2.1 Synchronization via Procrastination

** linked list update operation을 예시로 설명한다.

reader는 오버헤드가 거의 없는 반면 writer는 데이터 일관성 보장을 위해 오버헤드가 발생한다.
writer는 update하려는 객체 Q에 새로운 객체 Q'를 할당하고 기존 Q의 내용을 copy한다. 그리고 업데이트 된 객체 Q'를 리스트에 삽입하고 Q를 리스트에서 지운다.리스트를 순회하는 reader는 wait-free이기 때문에 Q를 참조하는 reader의 수는 결국 0 이 된다.
Q를 리스트에서 제거할 때 Q를 참조하는 reader는 없어야 한다. 만약 있다면 Q를 참조하는 모든 reader가 완료할 때까지 Q의 free를 지연시킨다. (Q = deferred for freeing)
동기화 매커니즘은 객체 메모리를 reclamation하기 전에 시스템 내에 deferred 객체를 계속해서 추적하고 오래된 객체를 참조하는 reader가 완료될 때까지 기다린다.
- pre-existing reader의 완료를 식별하는 기법 (grace period)

2.2 Defer freeing an object

RCU에서 writer가 비동기적으로 객체 free를 지연시키기 위한 API
update이후에 writer는 callback 함수를 등록하여 오래된 객체의 free를 지연시킨다.
RCU는 grace period가 완료되면 cb_func을 호출하여 실제 free 작업을 수행한다.

2.3 Slab Allocator

slab allocator는 동일한 유형과 크기의 객체 할당 요청을 효율적으로 관리하기 위한 동적 메모리 할당자이다.
자주 사용되는 객체 cache (=slab cache)로 구성되어 있다.
** 예를 들어 운영체제 커널의 slab allocator는 inode, thread와 같이 자주 사용되는 객체를 slab cache로 가지고 있다.
각 slab cache는 per-CPU object cache, per-NUMA node list of slabs로 구성되어 있다.per-NUMA node list는 같은 NUMA 도메인에 속한 slab list를 가지고 있다.
per-CPU object cache는 free object의 cache이다.
per-CPU object cache는 per-NUMA node list에서 필요한 객체를 이동시켜 채운다. node list에 있는 slab은 사용가능한 객체들에 따라 fully allocated, partially allocated, free 를 표시한다.
** 모든 객체가 per-CPU object cache로 이동하면 fully-allocated 상태가 되는 것이다.
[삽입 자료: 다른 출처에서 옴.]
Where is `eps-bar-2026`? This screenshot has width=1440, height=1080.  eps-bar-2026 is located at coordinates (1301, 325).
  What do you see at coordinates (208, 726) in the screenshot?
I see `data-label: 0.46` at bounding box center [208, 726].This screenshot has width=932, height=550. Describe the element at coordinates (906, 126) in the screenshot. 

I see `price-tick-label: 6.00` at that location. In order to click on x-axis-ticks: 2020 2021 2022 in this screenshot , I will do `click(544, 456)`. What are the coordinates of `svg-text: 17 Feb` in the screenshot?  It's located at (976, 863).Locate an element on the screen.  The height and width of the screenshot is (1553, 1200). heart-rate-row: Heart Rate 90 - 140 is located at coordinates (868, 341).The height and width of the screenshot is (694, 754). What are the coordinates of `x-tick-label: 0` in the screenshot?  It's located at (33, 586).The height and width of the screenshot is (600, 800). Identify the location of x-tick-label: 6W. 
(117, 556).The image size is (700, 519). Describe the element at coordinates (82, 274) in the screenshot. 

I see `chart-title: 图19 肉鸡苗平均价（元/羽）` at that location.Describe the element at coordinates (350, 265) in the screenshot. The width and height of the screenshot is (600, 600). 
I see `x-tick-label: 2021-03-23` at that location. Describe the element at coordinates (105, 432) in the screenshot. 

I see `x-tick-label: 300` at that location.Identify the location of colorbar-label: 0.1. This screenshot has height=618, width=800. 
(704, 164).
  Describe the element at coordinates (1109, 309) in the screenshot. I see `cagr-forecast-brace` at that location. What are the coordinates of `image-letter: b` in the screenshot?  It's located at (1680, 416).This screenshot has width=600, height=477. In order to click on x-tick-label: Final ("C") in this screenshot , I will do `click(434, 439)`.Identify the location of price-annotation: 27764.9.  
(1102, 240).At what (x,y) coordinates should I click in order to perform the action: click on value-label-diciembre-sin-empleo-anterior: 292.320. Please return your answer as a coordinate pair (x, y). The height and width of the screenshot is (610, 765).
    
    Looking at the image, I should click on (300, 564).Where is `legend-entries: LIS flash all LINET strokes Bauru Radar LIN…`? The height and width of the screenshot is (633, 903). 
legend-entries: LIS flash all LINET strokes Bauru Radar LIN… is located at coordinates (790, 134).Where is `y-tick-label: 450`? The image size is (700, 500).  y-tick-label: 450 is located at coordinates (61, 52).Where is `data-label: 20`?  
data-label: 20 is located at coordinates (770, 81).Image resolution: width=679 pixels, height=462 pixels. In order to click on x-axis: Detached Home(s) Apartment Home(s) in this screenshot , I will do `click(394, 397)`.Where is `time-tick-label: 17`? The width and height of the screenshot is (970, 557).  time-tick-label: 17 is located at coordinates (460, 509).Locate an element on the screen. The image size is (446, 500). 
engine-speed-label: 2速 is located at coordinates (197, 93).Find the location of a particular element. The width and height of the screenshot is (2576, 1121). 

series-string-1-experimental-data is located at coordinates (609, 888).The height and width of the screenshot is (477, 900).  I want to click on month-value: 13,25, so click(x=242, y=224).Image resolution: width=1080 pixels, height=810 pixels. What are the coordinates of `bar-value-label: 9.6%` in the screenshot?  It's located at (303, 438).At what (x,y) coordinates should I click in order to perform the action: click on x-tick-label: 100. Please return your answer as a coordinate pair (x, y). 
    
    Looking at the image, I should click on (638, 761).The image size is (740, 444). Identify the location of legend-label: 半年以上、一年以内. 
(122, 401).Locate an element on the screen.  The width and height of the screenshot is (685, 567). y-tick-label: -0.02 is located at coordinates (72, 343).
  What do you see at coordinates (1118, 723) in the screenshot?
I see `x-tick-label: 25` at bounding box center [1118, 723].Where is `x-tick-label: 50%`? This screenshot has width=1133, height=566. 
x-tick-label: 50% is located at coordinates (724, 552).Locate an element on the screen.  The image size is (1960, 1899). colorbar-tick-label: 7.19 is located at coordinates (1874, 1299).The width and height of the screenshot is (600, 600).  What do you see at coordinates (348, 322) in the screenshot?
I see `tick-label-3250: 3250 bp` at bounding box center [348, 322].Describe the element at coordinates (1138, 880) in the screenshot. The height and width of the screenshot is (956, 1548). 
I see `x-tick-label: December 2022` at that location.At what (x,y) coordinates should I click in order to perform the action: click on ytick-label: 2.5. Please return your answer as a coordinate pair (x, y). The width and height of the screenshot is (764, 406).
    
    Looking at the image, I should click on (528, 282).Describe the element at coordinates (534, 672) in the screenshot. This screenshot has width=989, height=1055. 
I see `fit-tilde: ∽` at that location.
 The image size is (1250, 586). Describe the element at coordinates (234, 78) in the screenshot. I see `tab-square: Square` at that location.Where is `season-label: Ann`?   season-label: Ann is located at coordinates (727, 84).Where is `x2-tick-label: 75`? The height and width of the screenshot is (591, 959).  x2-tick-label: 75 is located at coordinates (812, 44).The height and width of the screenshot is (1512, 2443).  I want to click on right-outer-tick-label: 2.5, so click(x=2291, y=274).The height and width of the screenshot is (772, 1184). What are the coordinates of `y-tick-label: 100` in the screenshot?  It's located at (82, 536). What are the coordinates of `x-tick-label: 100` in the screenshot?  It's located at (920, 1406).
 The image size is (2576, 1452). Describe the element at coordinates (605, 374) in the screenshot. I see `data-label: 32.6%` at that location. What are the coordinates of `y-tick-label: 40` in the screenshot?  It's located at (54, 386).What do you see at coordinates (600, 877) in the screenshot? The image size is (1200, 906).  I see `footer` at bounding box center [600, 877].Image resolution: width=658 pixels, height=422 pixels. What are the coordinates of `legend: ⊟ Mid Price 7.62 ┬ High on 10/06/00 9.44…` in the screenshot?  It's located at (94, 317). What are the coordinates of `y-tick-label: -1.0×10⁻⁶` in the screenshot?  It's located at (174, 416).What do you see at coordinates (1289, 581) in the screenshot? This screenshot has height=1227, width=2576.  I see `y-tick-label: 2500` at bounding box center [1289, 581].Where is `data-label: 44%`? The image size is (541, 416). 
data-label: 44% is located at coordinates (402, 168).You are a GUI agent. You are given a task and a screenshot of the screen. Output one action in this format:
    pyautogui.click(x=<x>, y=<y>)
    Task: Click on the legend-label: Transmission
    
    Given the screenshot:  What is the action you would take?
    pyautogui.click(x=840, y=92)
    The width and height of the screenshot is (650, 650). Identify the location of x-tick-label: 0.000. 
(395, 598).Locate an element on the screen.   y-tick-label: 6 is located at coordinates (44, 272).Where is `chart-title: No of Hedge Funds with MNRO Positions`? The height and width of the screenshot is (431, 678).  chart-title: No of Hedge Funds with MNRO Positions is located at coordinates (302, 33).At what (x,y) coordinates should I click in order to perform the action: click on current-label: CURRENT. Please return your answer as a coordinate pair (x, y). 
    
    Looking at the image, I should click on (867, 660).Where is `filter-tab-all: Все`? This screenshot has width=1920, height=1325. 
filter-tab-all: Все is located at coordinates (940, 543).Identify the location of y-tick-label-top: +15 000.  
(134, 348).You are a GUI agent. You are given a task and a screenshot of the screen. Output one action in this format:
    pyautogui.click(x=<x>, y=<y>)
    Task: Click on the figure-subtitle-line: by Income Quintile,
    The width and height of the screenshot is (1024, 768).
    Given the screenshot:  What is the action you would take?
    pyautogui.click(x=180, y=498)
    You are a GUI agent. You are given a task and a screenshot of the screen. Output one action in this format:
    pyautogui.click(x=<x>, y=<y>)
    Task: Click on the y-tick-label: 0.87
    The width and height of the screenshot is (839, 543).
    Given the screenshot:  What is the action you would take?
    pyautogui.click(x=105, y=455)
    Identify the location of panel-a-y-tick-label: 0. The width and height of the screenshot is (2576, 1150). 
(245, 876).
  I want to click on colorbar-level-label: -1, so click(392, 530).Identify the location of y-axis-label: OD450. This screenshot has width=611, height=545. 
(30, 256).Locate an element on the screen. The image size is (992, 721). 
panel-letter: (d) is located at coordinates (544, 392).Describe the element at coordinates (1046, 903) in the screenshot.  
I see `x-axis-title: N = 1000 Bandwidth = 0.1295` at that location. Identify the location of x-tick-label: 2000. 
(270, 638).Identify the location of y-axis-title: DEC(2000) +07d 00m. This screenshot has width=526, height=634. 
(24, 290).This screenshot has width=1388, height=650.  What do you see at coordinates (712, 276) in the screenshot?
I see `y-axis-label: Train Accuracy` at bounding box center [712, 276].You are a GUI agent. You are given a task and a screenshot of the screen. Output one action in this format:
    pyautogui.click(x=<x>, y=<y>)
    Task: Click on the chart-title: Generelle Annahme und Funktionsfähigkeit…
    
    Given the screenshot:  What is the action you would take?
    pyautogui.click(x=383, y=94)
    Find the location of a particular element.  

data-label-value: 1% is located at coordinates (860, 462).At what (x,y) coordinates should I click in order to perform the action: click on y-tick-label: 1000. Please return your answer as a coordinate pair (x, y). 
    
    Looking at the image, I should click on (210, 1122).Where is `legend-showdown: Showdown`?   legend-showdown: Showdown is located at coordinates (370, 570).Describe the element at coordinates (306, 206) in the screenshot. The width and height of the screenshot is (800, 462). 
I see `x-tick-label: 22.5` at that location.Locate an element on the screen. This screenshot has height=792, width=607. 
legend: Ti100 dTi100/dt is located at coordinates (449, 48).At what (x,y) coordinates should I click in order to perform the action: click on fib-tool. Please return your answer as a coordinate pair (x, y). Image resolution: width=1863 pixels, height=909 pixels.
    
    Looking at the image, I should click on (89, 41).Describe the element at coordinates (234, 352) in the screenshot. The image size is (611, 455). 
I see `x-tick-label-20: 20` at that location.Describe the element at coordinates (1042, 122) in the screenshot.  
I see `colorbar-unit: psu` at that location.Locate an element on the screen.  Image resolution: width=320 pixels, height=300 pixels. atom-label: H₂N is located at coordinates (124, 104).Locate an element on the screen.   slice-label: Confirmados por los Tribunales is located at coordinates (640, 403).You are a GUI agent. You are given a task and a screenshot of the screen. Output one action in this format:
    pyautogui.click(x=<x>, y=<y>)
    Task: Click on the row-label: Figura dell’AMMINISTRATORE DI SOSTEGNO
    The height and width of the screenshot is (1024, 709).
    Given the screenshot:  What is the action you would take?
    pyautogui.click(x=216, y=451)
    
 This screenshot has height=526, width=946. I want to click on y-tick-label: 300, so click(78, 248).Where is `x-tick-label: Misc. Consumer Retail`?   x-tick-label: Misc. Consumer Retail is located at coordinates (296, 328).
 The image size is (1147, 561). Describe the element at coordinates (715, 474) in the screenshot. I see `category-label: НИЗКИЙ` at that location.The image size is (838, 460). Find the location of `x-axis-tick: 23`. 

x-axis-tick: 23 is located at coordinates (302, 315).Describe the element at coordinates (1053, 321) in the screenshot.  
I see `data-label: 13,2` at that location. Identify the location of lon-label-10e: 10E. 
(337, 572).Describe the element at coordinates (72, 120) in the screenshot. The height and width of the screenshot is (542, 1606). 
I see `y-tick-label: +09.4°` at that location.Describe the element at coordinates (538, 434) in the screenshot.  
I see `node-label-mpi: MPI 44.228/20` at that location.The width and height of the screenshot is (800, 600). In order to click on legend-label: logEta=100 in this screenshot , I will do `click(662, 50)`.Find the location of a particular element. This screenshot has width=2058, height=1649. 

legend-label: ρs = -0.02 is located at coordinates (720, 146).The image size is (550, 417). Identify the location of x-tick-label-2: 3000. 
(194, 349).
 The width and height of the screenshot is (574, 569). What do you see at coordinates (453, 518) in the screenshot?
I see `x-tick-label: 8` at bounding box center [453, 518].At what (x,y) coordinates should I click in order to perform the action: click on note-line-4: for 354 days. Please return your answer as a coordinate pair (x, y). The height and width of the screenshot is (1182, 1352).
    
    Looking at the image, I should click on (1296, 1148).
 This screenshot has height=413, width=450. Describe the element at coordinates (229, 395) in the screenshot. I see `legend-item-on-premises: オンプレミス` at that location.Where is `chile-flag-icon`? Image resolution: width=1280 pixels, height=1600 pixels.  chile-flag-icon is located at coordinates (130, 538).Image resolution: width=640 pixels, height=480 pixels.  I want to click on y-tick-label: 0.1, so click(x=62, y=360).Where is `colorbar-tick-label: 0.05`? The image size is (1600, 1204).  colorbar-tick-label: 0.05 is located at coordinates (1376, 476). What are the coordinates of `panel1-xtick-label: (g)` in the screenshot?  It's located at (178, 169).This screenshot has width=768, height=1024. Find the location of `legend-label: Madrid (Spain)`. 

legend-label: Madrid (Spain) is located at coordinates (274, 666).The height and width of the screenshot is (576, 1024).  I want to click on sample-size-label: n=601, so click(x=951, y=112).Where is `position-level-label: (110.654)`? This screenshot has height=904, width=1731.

page allocator -(grow/shrink)-per-NUMA node list (slab) -(refill/flush)- per-CPU object cache

slab allocator는 할당 요청을 받으면 현재 CPU의 per-CPU object cache에 있는 free 객체를 찾아 할당한다. 이 경우가 가장 최적의 할당 방식으로 cache hit라고 한다.node list의 모든 slab이 fully 할당되면 slab cache는 page allocator에서 slab을 더 할당받는다.
object cache에서 할당할 수 없는 경우 현재 per-NUMA node list에서 다시 object cache를 채운다 (refill)
할당한 객체가 free되면 slab allocator는 해당 객체를 현재 per-CPU object cache에 넣는다. 만약 object cache가 오버플로우 되면 객체는 node list로 flush된다.
** free 된 객체 → object cache / object cache overflow → flushing to node list
node list에 free slab의 개수가 threshold를 넘으면 slab cache는 다시 page alloator에게 돌아가 page를 반환한다.

3. Movitation

이번 장에서는 dynamic memory allocator의 성능에 영향을 미치는 synchroniztion via procratination의 중요한 부분에 대하여 다룬다.

3.1 Bursty freeing of memory

실제 어플리케이션은 한번의 grace period interval 동안 수천번의 update operation을 수행한다.→ 따라서 grace period 완료를 기다리는 deferred 객체가 수천개가 생길 수 있다.→ freeing 객체가 폭발적으로 발생한다. (bursty freeing of object)
→ grace period 완료 후 동기화 매커니즘은 memory reclamation을 시작한다.
→ 각 update는 하나 이상의 객체의 free를 지연시킨다.
bursty freeing of object→ object cache flushing (to node list)
** object cache flushing과 deferred object는 모든 CPU에서 병렬적으로 발생할 수 있다.
→ object cache overflow
parallel object cache flushing→ free slab 개수가 threshold를 넘으면 slab cache shrinking 발생
** slab cache shrinking : node list에 있는 slab cache를 page allocator에 반환하는 것
→ node list lock 경쟁 발생 & node list에 free slab의 개수 증가
reclamation 중 deferred object를 free→ object cache flush
⇒ memory allocator의 object cache refill로 인한 자원 낭비
→ object cache overflow
Prudence는 object refill/flush를 수행할 때 reclamation을 기다리는 deferred object의 개수를 고려한다.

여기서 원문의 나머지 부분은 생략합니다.